The Detroit-Windsor Crossing

speculative urban design proposal for the great lakes megaregion

Situated within the regional mobility and energy systems of our Conduit Urbanism project, and located strategically at the U.S.-Canada border between Detroit and Windsor, the Crossing takes the form of a 2.4km long inhabited bridge spanning the Detroit River. In resistance to the privatization of government and environmental resources through the action of for-profit entrepreneurship, the Crossing houses the headquarters of the Coalition for the Governance of the Great Lakes Megaregion. Located at the virtually inscribed geopolitical border, it includes a series of assembly halls, with attendant hotel and support programs, where representatives of the over 56,000,000 Great Lakes Megaregional citizens convene to determine policy and action on shared resources, environmental protection, regional labor, transportation, trade, and other matters of megaregional importance that require cross-border collaborative decision making, policies, and governance.


On the Windsor side of the Crossing, a free trade zone is proposed: complete with container port and associated operational facilities, and connected via the St. Lawrence Seaway to the Atlantic. Located on the Detroit side is a staging area for the deployment of offshore wind turbines that will comprise a major part of the megaregional economy. Also located here is a nonprofit, extrajurisdictional medical complex that takes the form of a large courtyard structure set atop a plinth, providing access to specialized treatment as well as supporting medical, pharmaceutical, and biotechnology research. Intra-institutional research programs focusing on energy resources and aquatic and biotic systems also occupy the body of the bridge. On the adjacent deindustrialized waterfront lands, a compact logistics zone is combined with aqueous and land remediation processes, while producing public recreational landscapes at the water’s edge.

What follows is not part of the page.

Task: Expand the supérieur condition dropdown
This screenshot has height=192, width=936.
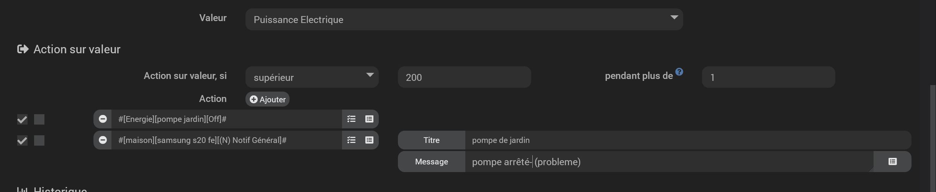Action: click(x=312, y=77)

The megaregional maglev train stops mid-span, with shuttles connecting to local transit. The entire space of the bridge is a free zone, where national citizenship — and hence certain conditions of inclusion and exclusion — is suspended. At the center of the bridge, individuals can participate in formal and informal contexts of governance and decision-making regarding the future of the region through propinquity and confrontation. The Crossing both smooths out flows and complicates them, agglomerating diverse public programs along a line of mobility, juxtaposing “spaces of flows” with “spaces of place,” and identifying the site of the border itself as a space of access and politics.